CREATE TABLE dbo.largeTable (

    rowId INT IDENTITY PRIMARY KEY,

    someDate    DATETIME DEFAULT GETDATE(),
    someData    UNIQUEIDENTIFIER DEFAULT NEWID(),
    someXML     XML NOT NULL
)
GO


-- Add dummy data
;WITH cte AS (
SELECT TOP 100000 ROW_NUMBER() OVER ( ORDER BY ( SELECT 1 ) ) rn
FROM master.sys.columns c1
    CROSS JOIN master.sys.columns c2
    CROSS JOIN master.sys.columns c3
)
INSERT INTO dbo.largeTable ( someDate, someData, someXML )
SELECT
    DATEADD( day, rn % 333, '1 Jan 2016' ), 
    NEWID(), 
    ( SELECT TOP 100 * FROM sys.messages WHERE language_id = 1033 FOR XML PATH, ROOT('root'), TYPE )    -- creates 24k size piece of XML on my machine
FROM cte

CHECKPOINT
GO 10

EXEC sp_spaceused 'dbo.largeTable'
GO

This creates a test table with 1 million rows, the non-XML data around 36MB and the XML data about 23GB.

Test Queries

--DROP INDEX _udx ON dbo.largeTable

DBCC FREEPROCCACHE
DBCC DROPCLEANBUFFERS

SELECT *
FROM dbo.largeTable

DBCC FREEPROCCACHE
DBCC DROPCLEANBUFFERS

SELECT rowId, someDate, someData    --, someXML
FROM dbo.largeTable

-- Add covering index for the query
CREATE UNIQUE INDEX _udx ON dbo.largeTable ( rowId ) INCLUDE ( someDate, someData )

DBCC FREEPROCCACHE
DBCC DROPCLEANBUFFERS

SELECT *
FROM dbo.largeTable

DBCC FREEPROCCACHE
DBCC DROPCLEANBUFFERS

SELECT rowId, someDate, someData    --, someXML
FROM dbo.largeTable

Test Results

Test results

Analysis

Query 1: A select *... causes a full table scan, so the database engine does a high number of LOB reads to read the XML which is stored out of row in LOB pages. XML can be stored in-row if it's small enough, but the default is out-of-row. This query takes 5 minutes, ie if you are reading LOB pages on a table like this, you will know about it.

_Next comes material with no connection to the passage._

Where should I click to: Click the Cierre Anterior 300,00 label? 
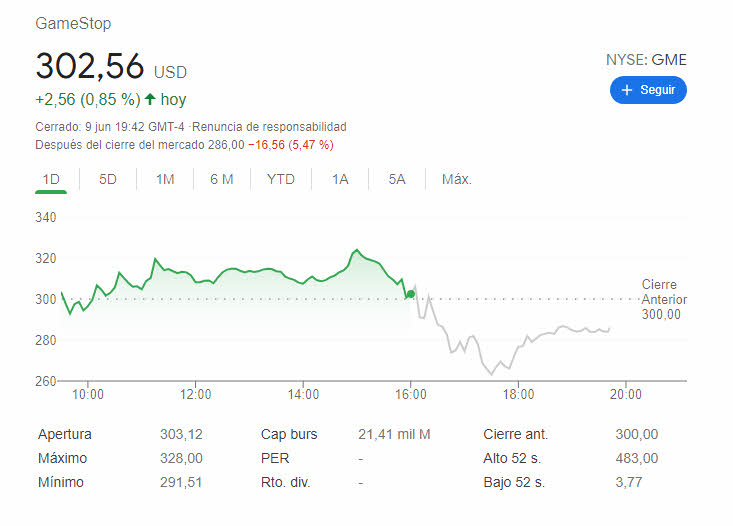point(659,299)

Query 2 A select with column list not including the XML column, has the same number of logical reads in the top window (11,154), but no LOB reads. The query takes less than a second.

Query 3: After the non-clustered index has been added, a select * still causes a full table scan as expected. This query behaves the same as Query 1.

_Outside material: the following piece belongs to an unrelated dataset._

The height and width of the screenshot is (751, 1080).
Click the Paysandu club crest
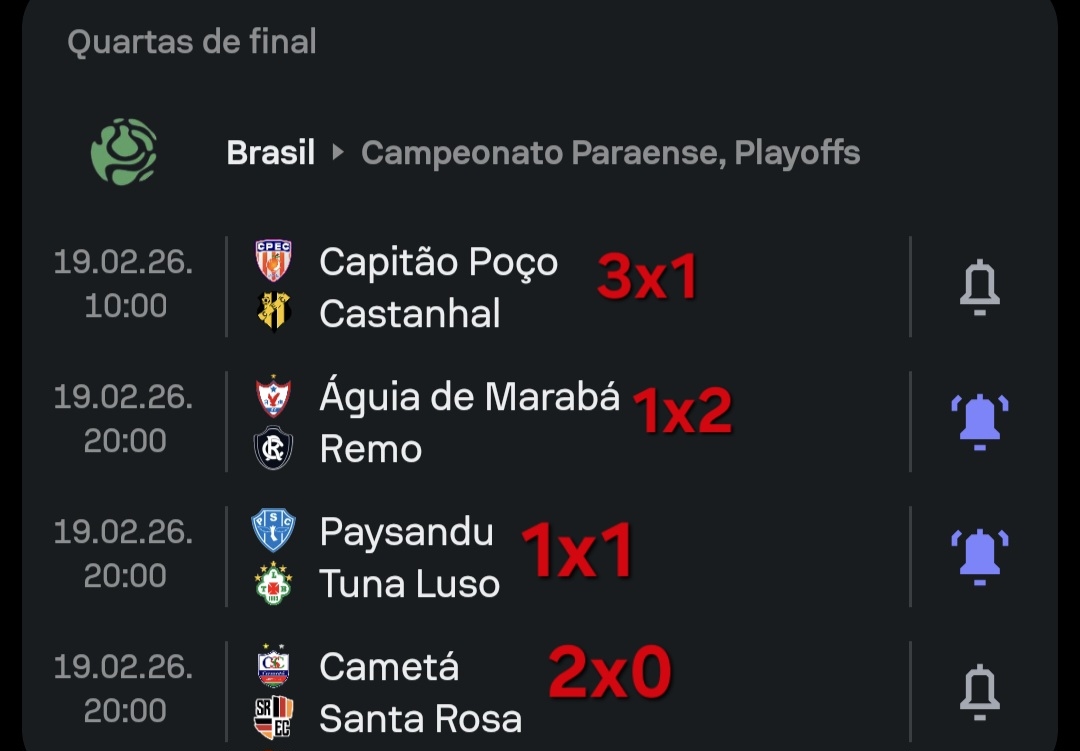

Query 4: After the non-clustered index has been added, it covers the select with column list query so there is a non-clustered index scan with no LOB reads and lower logical reads overall.

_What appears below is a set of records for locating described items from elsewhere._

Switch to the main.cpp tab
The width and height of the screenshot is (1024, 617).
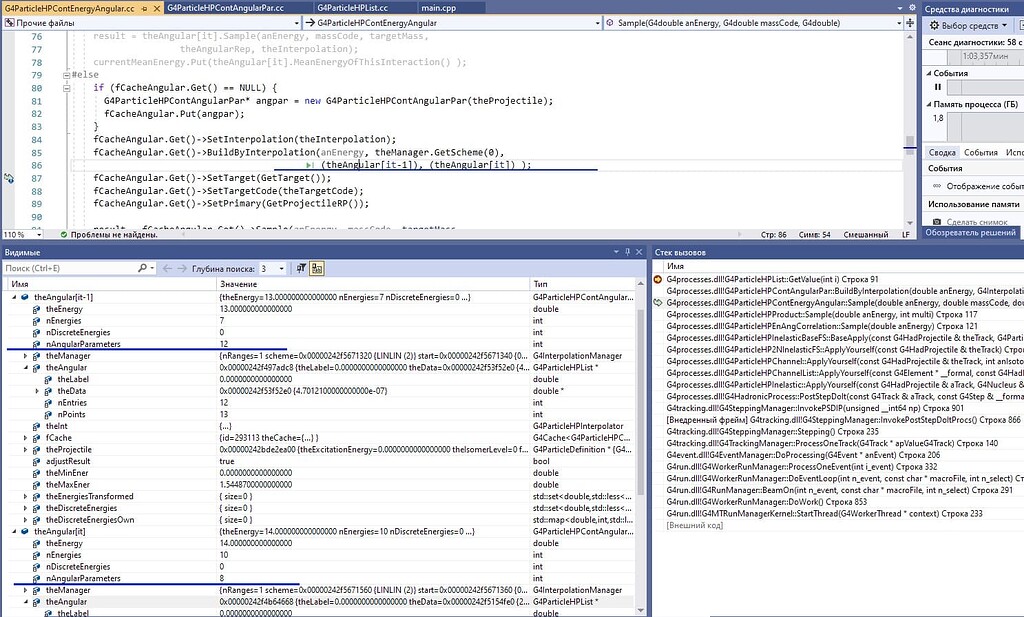tap(437, 5)
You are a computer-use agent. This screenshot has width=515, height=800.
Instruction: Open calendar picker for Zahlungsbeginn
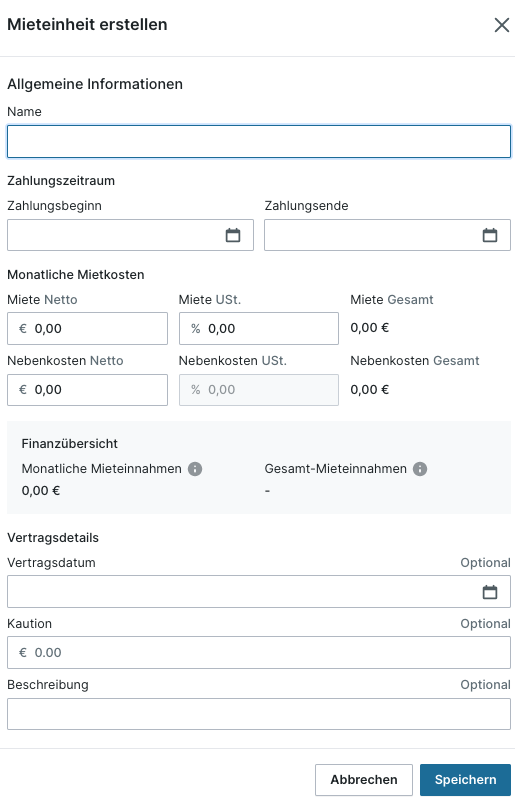point(233,235)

The LOB Reads looks like a broad categorisation as the XML storage pages are classed as TEXT_MIX_PAGE in the sys.dm_db_database_page_allocations DMV:

DMV results

In summary, it looks like there would be little benefit to splitting the same as the database engine can differentiate when and when not to perform LOB reads in this admittedly simple test rig. See here for some further details.